Imagine children digging through trash, begging for food, living in boxes. This is what Betty Brown saw in 1983 while participating with a Medical Mission team whose goal was to meet the medical needs of the people of Ceará, Brazil, living in misery. Mrs. Brown’s goal became to find a way to transform children’s lives.

What Mrs. Brown saw then is not much different today. While the economy has improved in Brazil over the last ten years, the Human Development Index has not. Education, health care, and other measurable areas have decreased or remained static while crime and corruption have increased. Fortaleza, in the Northeast of Brazil, is still known as the number one area in the Americas for child prostitution and the UN has ranked Brazil in the top five. Child abuse, neglect and abandonment are rampant due to drug trafficking, yet in order to get into a safe environment, a local psychologist states, “a child must have gone through hell.” The Davis Lar’s mission is to restore each child, preparing them to be confident, competent, compassionate, contributing citizens in Christ’s name.

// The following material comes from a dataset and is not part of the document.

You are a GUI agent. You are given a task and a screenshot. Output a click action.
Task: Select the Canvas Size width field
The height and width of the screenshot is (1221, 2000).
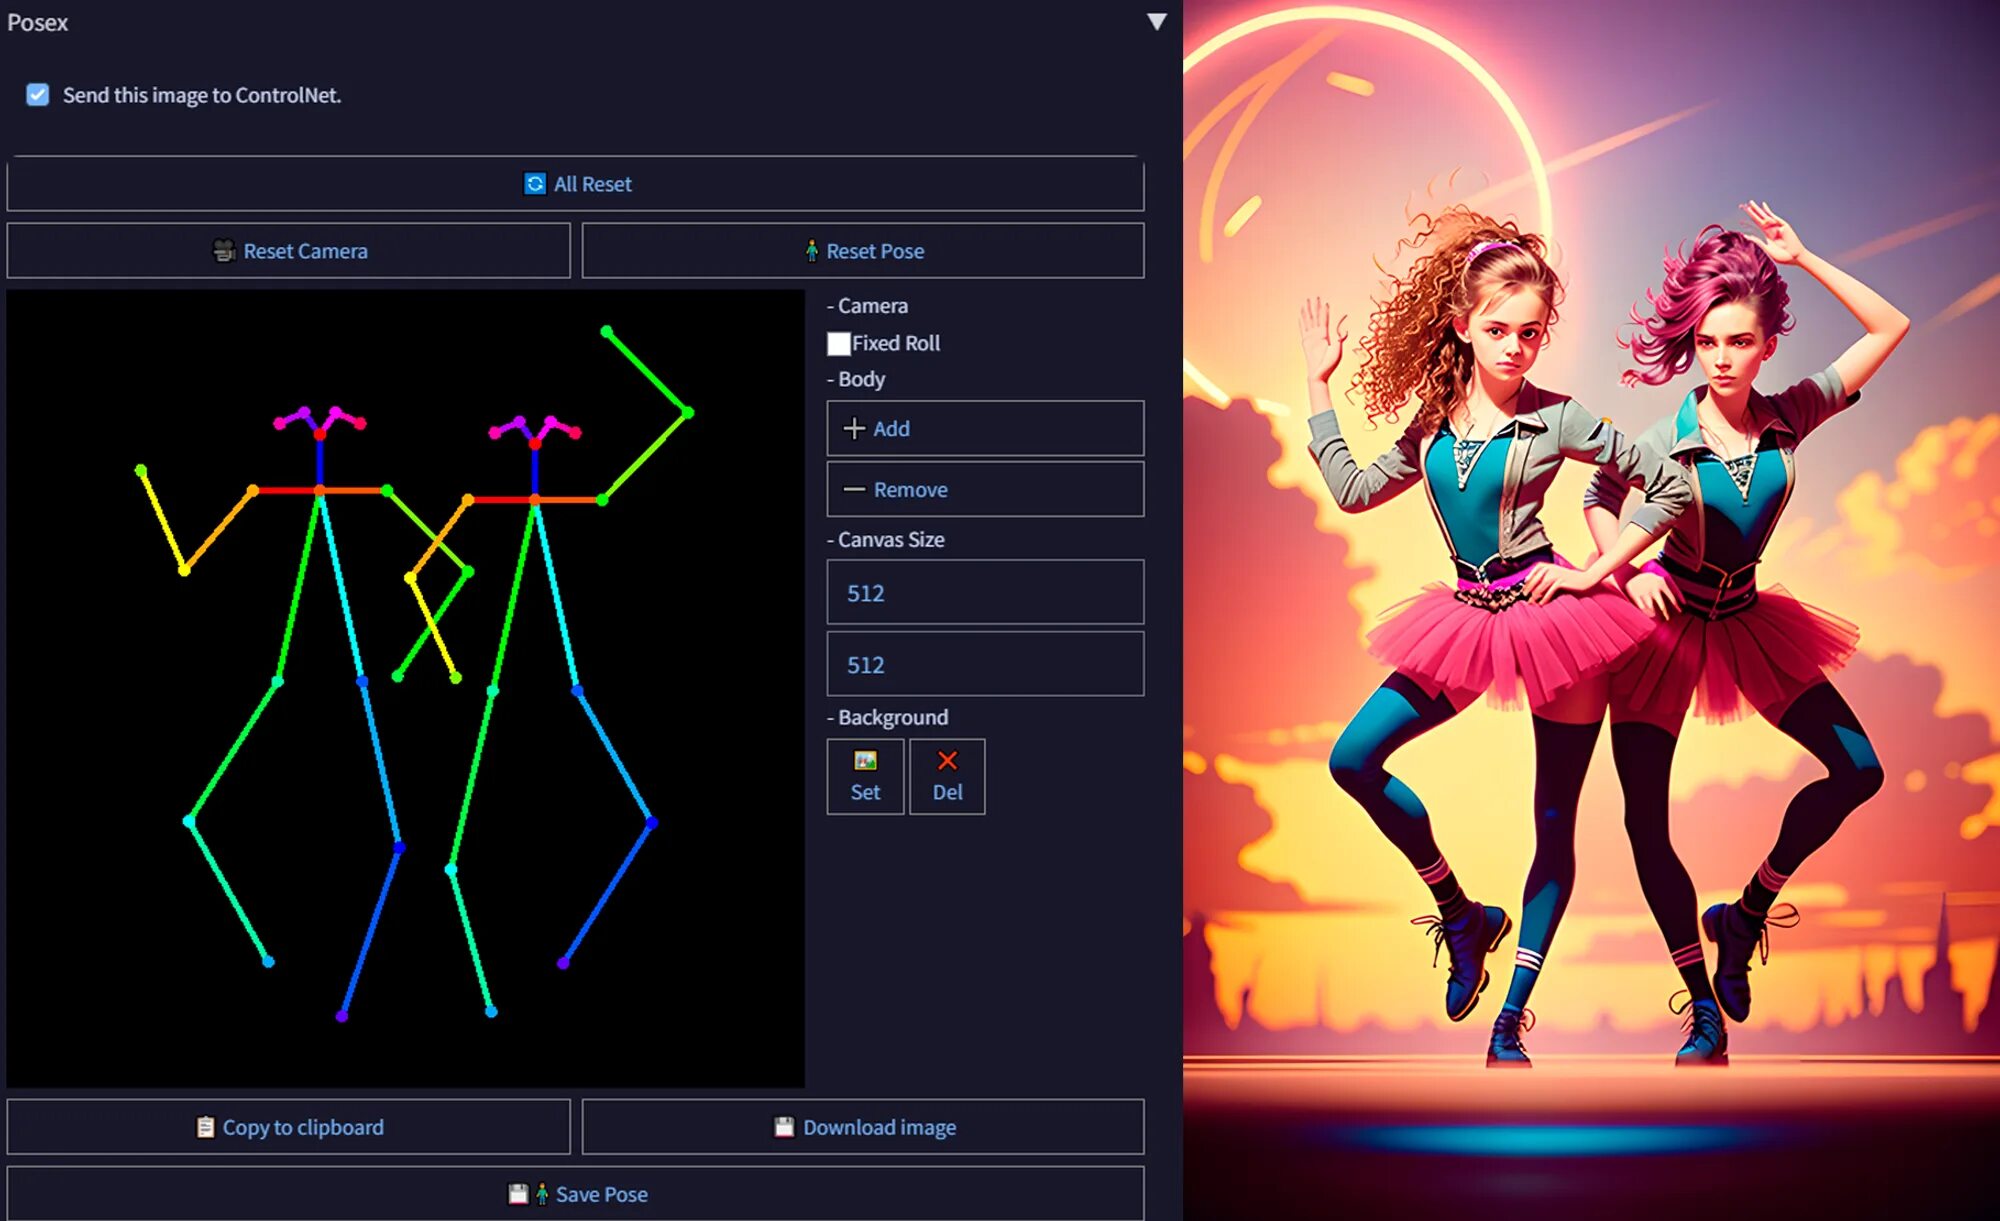[987, 590]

Ongoing Project – The Davis Lar

The Davis Lar received their first child in June of 2001. photo04Today the Lar cares for 68 children and adolescents from ages 3 through 22 with a capacity to house 120.  The Lar utilizes homes with up to ten children or adolescents each, with house parents as the front line caregivers promoting positive development. Collaborative Lar programs include computer training, tutoring, local church participation, sewing, gardening, service opportunities and a new library program. Examples of youth preparing to move out and on include a cook, mechanic, and nurse. As one young lady says, “Without the Lar I could have been a prostitute like my mom, not a nurse.”

The Lar stands apart in the area of orphan care in Ceará and Brazil due to outcomes and continued investment and has become a reference for other institutions. The Lar does not age out adolescents at 18 as others do, but continues to invest until youth gain independence, utilizing two transition homes in the city. Furthermore, the Lar is participating in a research project designed to improve resilience factors and positive youth outcomes across cultures.